Identificazione area urbana

Buongiorno. Devo identificare un’area urbana già presente in banca dati, dove risulta correttamente intestata ed identificata da un subalterno e da una superficie, ma priva di elaborato planimetrico. Dovendo venderla l’acquirente vorrebbe conoscere i confini del lotto, che ora i venditori hanno materializzato in modo preciso sul posto, con area un po’ diversa da quella catastale. E qui mi sorge il dubbio. Posso semplicemente rifare l’accatastamento, con elaborato planimetrico riportante qualche misura, e poi vendere l’area con il suo subalterno, oppure devo fare un frazionamento ai Terreni (caso C) per dare un proprio alla particella che però passerà ai Terreni con cod.450. Il dubbio nasce perchè in altra provincia mi hanno sospeso la procedura di identificazione con subalterno dell’area urbana da vendere in quanto ritenuta non corretta. Grazie

Effettivamente un’area urbana può essere identificata all’Urbano con un sub. ovvero con un mappale. Nel primo caso è inserita in un contesto di lotto urbano e deve essere rappresentata in elaborato planimetrico mentre nel secondo caso è una particella interamente correlata al Catasto Terreni.

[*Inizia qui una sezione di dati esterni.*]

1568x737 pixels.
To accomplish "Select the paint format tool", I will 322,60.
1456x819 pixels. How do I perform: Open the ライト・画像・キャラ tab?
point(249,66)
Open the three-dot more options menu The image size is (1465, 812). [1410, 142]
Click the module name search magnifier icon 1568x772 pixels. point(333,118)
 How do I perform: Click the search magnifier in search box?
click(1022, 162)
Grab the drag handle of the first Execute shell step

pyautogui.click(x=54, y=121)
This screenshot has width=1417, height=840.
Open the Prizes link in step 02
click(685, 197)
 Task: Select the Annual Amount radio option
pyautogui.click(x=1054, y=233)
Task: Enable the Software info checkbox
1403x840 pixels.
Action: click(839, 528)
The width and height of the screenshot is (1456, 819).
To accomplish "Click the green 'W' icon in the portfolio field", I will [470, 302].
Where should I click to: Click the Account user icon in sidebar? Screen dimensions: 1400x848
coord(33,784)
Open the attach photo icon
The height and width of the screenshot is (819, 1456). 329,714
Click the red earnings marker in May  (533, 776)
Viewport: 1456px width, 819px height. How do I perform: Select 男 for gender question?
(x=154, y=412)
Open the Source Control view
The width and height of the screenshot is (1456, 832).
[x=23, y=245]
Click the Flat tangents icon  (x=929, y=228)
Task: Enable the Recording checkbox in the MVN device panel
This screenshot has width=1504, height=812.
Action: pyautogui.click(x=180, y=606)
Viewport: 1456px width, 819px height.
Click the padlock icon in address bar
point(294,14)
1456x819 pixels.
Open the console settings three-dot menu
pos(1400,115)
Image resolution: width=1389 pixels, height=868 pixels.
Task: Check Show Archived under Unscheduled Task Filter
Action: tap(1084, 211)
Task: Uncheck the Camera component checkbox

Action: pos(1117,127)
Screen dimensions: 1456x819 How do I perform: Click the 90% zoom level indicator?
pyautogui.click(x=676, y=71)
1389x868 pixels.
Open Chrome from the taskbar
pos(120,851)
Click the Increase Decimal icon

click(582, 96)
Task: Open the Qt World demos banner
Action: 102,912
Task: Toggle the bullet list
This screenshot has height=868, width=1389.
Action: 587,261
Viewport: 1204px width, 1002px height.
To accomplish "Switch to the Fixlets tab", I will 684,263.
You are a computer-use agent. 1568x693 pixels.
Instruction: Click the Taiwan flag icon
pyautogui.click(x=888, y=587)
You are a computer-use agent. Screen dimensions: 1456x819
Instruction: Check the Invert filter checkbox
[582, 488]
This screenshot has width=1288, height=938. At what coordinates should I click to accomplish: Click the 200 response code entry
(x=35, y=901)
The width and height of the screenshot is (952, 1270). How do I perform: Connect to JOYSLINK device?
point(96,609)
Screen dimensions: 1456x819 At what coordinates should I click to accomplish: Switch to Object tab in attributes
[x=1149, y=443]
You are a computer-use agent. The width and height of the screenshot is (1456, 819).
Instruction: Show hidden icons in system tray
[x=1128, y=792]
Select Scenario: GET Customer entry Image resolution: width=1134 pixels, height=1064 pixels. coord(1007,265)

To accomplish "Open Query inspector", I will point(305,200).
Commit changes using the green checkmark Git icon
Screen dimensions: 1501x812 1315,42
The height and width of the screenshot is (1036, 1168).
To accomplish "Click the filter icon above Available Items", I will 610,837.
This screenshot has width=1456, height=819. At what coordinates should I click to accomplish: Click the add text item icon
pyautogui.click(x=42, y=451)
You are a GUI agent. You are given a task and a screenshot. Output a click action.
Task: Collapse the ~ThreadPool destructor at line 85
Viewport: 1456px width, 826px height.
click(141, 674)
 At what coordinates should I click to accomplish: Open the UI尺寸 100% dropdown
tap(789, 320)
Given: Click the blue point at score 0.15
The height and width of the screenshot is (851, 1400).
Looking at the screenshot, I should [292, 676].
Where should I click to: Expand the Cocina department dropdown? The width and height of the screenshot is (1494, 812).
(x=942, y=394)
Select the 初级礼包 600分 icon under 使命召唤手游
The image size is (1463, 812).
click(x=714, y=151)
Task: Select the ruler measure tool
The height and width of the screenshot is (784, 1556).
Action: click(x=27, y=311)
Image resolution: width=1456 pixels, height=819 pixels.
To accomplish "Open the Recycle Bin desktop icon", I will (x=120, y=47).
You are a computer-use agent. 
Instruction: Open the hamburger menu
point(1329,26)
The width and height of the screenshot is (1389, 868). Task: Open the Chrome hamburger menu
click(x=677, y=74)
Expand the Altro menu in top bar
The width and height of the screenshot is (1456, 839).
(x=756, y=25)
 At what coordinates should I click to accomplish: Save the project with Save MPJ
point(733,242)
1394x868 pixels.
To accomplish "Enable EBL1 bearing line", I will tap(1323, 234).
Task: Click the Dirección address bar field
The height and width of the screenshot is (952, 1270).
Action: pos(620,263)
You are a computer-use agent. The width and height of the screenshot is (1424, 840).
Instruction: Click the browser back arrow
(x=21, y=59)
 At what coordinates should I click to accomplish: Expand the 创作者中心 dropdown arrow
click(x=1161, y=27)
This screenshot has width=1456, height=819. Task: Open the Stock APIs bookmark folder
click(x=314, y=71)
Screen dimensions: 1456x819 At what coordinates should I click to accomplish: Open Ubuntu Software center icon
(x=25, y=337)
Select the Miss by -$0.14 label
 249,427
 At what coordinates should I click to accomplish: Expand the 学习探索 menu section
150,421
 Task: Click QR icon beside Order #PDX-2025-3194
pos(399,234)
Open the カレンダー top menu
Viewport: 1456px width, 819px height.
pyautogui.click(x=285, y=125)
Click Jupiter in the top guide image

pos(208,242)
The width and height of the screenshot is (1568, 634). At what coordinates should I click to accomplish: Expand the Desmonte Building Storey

Nel tuo caso deduco che l’F/1 sia interna ad un lotto urbano (strano che non ci sia l’elaborato…)
Se la vendita riguarda il medesimo lotto non serve il frazionamento al Catasto Terreni (caso A di rettifica di confine interno al lotto), ma se si tratta di vendita al proprietario del lotto confinante si verifica il caso E della circolare 11/E.